Lealtad a la marca responde con eficacia a estos interrogantes y ofrece además un método novedoso y replicable que permite a cualquier organización o emprendedor/a incrementar sus niveles de satisfacción de cliente a través de poderosas experiencias de marca. Con decenas de casos analizados y múltiples modelos de análisis, Tito Ávalos entrama una guía práctica, imprescindible a la hora de diseñar y gestionar experiencias de marca relevantes y atractivas.
A continuación un fragmento, a modo de adelanto:
La marca en el rol de narrador
Una de las marcas que mejor ha sabido cumplir con el nuevo rol de narrador ha sido quizás Red Bull, la compañía fundada por Dietrich Mateschitz a mediados de la década de los ochenta. Este empresario austríaco, en ese momento encargado de marketing de una marca de Procter & Gamble, se encontraba de viaje de negocios por Tailandia cuando probó una bebida energética local llamada Krating Daeng. Aunque parezca demasiado simple, lo cierto es que le gustó, la imaginó en Europa, y luego de algunos retoques al sabor y al nombre, decidió lanzarla.
La estrategia de Mateschitz fue bastante sencilla: la cualidad “energética” de la bebida podría atraer a aquellos que necesitaran este tipo de estimulación. Con buen criterio, Mateschitz pensó en deportistas, pero en lugar de ir al segmento mainstream que ya estaba asediado publicitariamente por muchas marcas, prefirió enfocar sus esfuerzos en una nueva élite de deportistas que practicaban a su vez una nueva generación de deportes. El segmento etario al que apuntó fue el de 18 a 34 años, y la particularidad que buscó fue que practicaran deportes con un alto grado de riesgo y demanda física.

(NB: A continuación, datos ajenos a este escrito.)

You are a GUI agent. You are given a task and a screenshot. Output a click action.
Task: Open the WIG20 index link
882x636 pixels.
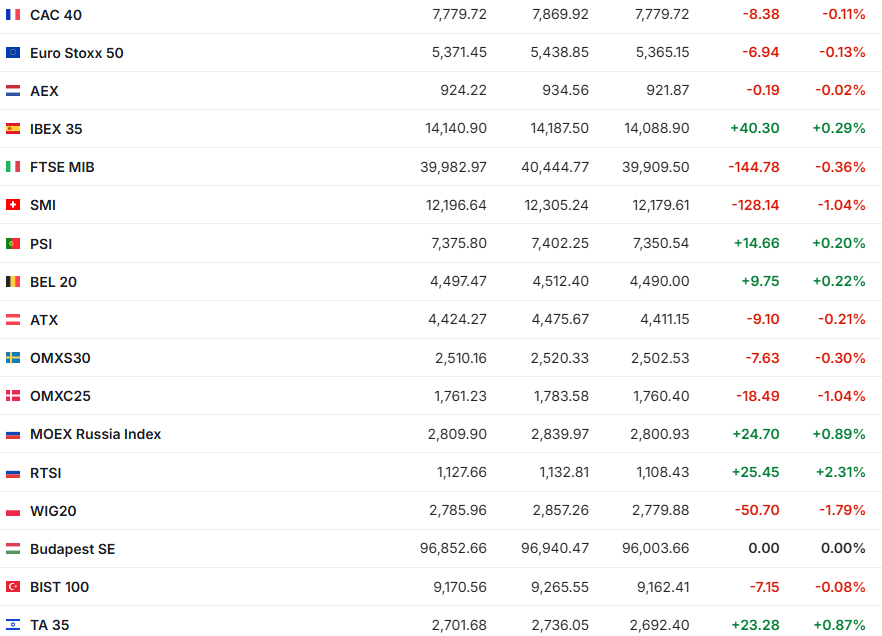tap(53, 511)
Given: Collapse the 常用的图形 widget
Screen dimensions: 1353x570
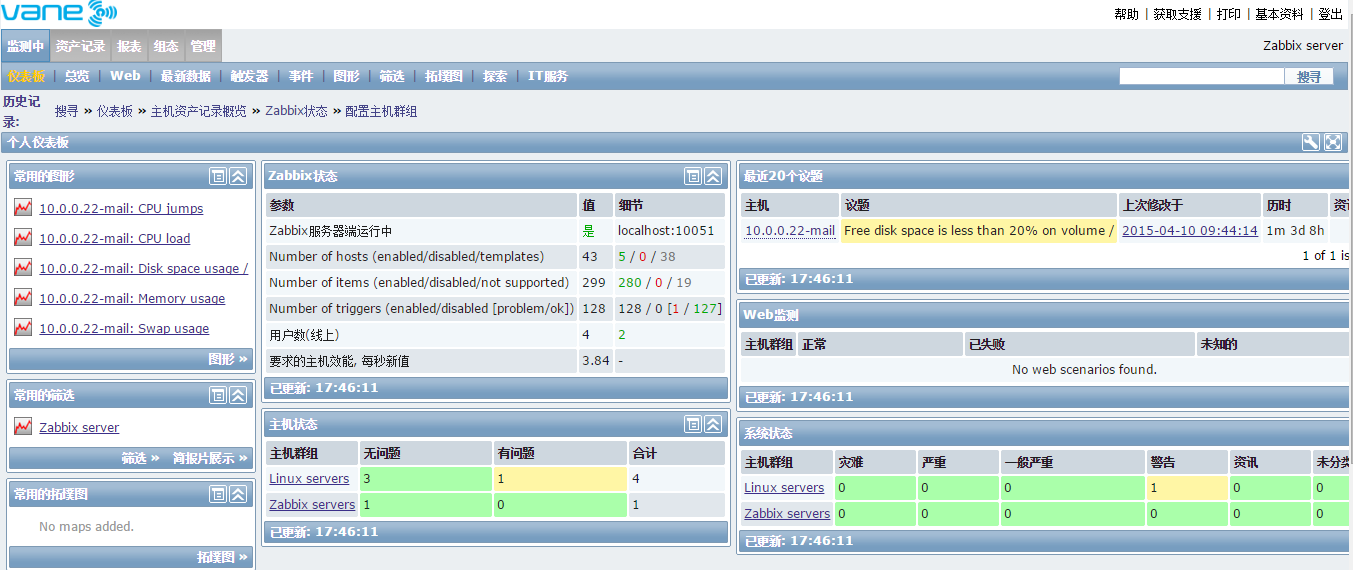Looking at the screenshot, I should 238,176.
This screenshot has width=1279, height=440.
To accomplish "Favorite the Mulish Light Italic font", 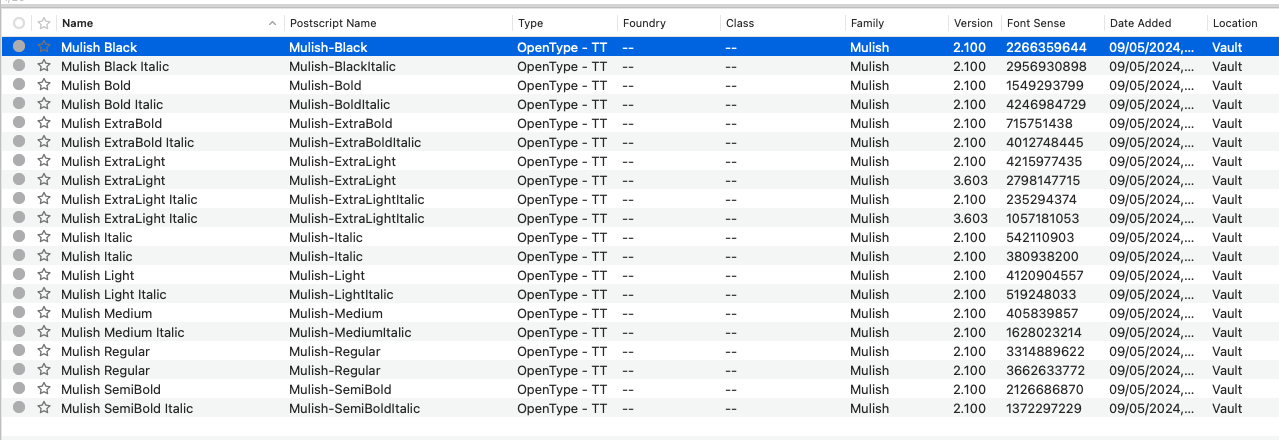I will [44, 294].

Con el diario del lunes, podemos decir que Mateschitz encontró una tribu para liderar y que fue lo suficientemente astuto como para no intentar “venderles” sino acompañarlos y alentarlos en sus actividades, ya que se dedicó a apoyar económicamente a varios de estos nuevos atletas, a organizar eventos y a darles soporte mediático. Poco a poco, Red Bull se convirtió en parte del rito y de la escena, algo estratégicamente clave, ya que la presencia de la marca aseguraba que los eventos eran de primera calidad: si no estaba Red Bull, no era “pro”.
Lo destacable, al menos en este caso, no es la estrategia de activación; de hecho, muchas marcas nacieron adosadas a un segmento de nicho para luego alcanzar legitimidad masiva. Lo valioso de Red Bull es su rol de narrador. Junto con su actividad como promotor de atletas y eventos, poco a poco —por necesidad o por astucia— la marca comenzó a convertirse en el agente de difusión de todos estos deportes extremos. Y en 2005, el mismo año en que compró el Jaguar Racing, decidió lanzar The Red Bulletin, una publicación editorial que se repartía en el paddock de la Fórmula 1. Dos años más tarde, la revista se publicaba mensualmente y se distribuía en once países.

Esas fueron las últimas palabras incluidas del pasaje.